EXCERPT TO READ:
══════════════════════════════
Federal Judge Strikes Down Trump Administration’s Asylum Policy Changes

A Federal Judge has ruled that the Trump Administration's efforts to limit the ability of migrants to claim asylum violates Federal law.

A Federal Judge in California has blocked the Trump Administration’s effort to rewrite Federal asylum law to limit the methods by which someone can seek asylum pursuant to Federal law:

A federal judge on Monday ordered the Trump administration to resume accepting asylum claims from migrants no matter where or how they entered the United States, dealing at least a temporary setback to the president’s attempt to clamp down on a huge wave of Central Americans crossing the border.

Judge Jon S. Tigar of the United States District Court in San Francisco issued a temporary restraining order that blocks the government from carrying out a new rule that denies protections to people who enter the country illegally. The order, which suspends the rule until the case is decided by the court, applies nationally.

“Whatever the scope of the president’s authority, he may not rewrite the immigration laws to impose a condition that Congress has expressly forbidden,” Judge Tigar, an Obama appointee, wrote in his order.

As a caravan of several thousand people journeyed toward the Southwest border, President Trump signed a proclamation on Nov. 9 that banned migrants from applying for asylum if they failed to make the request at a legal checkpoint. Only those who entered the country through a port of entry would be eligible, he said, invoking national security powers to protect the integrity of the United States borders.

Within days, the administration submitted a rule to the federal register, letting it go into effect immediately and without the customary period for public comment.

But the rule overhauled longstanding asylum laws that ensure people fleeing persecution can seek safety in the United States, regardless of how they entered the country. Advocacy groups, including the Southern Poverty Law Center and the American Civil Liberties Union, swiftly sued the administration for effectively introducing what they deemed an asylum ban.

After the judge’s ruling on Monday, Lee Gelernt, the A.C.L.U. attorney who argued the case, said, “The court made clear that the administration does not have the power to override Congress and that, absent judicial intervention, real harm will occur.”

“This is a critical step in fighting back against President Trump’s war on asylum seekers,” Melissa Crow, senior supervising attorney for the Southern Poverty Law Center, one of the other organizations that brought the case, said in a statement. “While the new rule purports to facilitate orderly processing of asylum seekers at ports of entry, Customs and Border Protection has a longstanding policy and practice of turning back individuals who do exactly what the rule prescribes. These practices are clearly unlawful and cannot stand.”

There was no immediate comment from the Trump administration.

Presidents have broad discretion on immigration matters. But the court’s ruling shows that such discretion has limits, said Stephen Yale-Loehr, an immigration scholar at Cornell Law School.

“The ruling is a significant blow to the administration’s efforts to unilaterally change asylum law. Ultimately this may have to go to the Supreme Court for a final ruling,” said Mr. Yale-Loehr.

The advocacy groups accused the government of “violating Congress’s clear command that manner of entry cannot constitute a categorical asylum bar” in their complaint. They also said the administration had violated federal guidelines by not allowing public comment on the rule.

But Trump administration officials defended the regulatory change, arguing that the president was responding to a surge in migrants seeking asylum based on frivolous claims, which ultimately lead their cases to be denied by an immigration judge. The migrants then ignore any orders to leave, and remain unlawfully in the country.

“The president has sought to halt this dangerous and illegal practice and regain control of the border,” government lawyers said in court filings.
══════════════════════════════
RECORDS SUPPLIED:
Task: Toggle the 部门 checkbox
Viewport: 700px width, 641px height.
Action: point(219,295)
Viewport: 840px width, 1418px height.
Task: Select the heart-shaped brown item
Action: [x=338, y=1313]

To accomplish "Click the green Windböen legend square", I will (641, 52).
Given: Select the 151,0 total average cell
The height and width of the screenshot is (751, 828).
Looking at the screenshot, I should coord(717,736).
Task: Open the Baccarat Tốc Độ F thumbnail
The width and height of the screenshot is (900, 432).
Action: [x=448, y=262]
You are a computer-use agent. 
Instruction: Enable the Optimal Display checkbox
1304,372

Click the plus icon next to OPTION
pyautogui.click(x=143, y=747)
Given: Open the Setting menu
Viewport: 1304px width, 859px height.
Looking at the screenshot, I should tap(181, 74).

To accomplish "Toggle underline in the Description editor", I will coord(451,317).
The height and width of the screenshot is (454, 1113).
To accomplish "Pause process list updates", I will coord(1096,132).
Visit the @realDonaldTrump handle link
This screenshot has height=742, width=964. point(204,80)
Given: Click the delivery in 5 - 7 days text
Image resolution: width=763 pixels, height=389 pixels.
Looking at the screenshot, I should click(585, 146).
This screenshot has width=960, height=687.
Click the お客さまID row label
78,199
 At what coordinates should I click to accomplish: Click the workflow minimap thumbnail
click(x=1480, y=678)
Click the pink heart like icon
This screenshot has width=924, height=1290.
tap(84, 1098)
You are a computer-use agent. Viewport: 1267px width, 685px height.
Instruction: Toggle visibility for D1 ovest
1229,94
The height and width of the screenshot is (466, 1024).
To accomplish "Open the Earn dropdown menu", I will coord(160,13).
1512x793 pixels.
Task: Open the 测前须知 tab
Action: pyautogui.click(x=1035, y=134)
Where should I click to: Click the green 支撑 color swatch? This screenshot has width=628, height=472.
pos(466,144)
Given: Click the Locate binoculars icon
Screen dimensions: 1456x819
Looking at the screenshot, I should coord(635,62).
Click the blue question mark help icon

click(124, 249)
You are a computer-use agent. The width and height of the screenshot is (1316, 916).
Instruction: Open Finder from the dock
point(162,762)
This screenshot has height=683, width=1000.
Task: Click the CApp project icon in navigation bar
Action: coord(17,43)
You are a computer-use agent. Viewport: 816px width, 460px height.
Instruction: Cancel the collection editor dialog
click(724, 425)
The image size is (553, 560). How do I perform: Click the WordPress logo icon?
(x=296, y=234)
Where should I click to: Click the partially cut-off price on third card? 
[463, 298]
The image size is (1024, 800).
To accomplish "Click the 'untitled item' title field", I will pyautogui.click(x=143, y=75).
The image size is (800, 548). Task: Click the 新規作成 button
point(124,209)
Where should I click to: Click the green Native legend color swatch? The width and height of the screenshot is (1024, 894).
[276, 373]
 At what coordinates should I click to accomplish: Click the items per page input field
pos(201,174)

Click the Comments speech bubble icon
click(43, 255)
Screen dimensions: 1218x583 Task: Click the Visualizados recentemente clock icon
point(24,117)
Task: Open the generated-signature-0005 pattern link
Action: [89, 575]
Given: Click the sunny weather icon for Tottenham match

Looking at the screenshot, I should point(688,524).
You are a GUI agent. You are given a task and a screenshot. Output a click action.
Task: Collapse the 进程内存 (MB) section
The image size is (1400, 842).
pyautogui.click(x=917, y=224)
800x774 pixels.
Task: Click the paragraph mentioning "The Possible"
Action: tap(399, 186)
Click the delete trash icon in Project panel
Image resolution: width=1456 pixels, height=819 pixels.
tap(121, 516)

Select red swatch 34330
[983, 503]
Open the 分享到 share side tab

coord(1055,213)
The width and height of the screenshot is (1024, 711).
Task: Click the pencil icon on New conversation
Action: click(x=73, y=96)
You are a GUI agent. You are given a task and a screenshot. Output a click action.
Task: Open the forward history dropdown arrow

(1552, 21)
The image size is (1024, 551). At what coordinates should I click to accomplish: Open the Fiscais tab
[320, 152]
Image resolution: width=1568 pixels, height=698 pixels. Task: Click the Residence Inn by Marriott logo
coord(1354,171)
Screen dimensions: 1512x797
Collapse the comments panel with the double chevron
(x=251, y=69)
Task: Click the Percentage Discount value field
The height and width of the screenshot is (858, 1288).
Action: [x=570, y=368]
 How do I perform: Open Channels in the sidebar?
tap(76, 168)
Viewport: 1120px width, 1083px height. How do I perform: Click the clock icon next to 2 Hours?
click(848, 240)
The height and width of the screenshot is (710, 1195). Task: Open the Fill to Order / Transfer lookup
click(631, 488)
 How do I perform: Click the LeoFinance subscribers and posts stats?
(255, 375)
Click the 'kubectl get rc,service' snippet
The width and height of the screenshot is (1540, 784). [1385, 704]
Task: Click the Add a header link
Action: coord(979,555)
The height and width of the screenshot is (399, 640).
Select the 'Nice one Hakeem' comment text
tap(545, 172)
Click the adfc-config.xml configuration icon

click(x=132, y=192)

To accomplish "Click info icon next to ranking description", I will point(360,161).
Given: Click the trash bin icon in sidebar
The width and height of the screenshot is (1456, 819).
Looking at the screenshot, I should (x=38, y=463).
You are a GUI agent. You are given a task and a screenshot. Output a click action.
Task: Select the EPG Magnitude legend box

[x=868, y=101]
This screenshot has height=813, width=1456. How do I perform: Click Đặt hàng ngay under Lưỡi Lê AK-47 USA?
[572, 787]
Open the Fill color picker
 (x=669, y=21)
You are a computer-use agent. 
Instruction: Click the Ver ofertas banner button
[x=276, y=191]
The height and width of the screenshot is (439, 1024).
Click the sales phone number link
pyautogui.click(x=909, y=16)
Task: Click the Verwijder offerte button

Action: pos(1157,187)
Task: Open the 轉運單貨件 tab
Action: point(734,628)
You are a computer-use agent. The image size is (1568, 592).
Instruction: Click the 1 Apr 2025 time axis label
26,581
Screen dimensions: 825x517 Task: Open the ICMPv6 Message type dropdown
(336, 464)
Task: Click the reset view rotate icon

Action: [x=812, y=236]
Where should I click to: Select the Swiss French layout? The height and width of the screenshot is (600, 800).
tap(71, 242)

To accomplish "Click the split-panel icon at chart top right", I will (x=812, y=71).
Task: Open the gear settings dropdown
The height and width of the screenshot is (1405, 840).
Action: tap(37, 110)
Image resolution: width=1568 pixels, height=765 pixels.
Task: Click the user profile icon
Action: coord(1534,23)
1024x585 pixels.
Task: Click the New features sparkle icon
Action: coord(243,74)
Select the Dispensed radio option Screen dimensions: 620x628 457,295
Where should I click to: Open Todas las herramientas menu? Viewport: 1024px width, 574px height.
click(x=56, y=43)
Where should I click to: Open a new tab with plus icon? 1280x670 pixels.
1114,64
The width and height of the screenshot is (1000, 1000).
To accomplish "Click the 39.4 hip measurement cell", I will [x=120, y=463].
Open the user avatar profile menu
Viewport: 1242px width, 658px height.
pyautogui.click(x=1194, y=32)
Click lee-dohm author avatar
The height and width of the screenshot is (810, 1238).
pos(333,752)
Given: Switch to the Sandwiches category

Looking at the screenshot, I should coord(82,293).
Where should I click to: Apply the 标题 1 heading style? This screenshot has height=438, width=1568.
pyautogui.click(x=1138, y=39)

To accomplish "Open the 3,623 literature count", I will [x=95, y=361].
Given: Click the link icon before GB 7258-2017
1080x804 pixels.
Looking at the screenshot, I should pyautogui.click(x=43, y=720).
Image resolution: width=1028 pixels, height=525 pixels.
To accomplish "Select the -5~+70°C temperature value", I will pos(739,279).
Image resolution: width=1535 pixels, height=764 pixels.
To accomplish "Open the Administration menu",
══════════════════════════════
REQUIRED WORK:
[1] In the asylum ruling article, on what date did President Trump sign the proclamation that barred migrants from applying for asylum outside a legal checkpoint?
[2] In the asylum ruling article, print everything from "A Federal Judge has" down to "crossing the border.".

PER-TASK OUTPUTS:
[1] Nov. 9

[2]
A Federal Judge has ruled that the Trump Administration's efforts to limit the ability of migrants to claim asylum violates Federal law.

A Federal Judge in California has blocked the Trump Administration’s effort to rewrite Federal asylum law to limit the methods by which someone can seek asylum pursuant to Federal law:

A federal judge on Monday ordered the Trump administration to resume accepting asylum claims from migrants no matter where or how they entered the United States, dealing at least a temporary setback to the president’s attempt to clamp down on a huge wave of Central Americans crossing the border.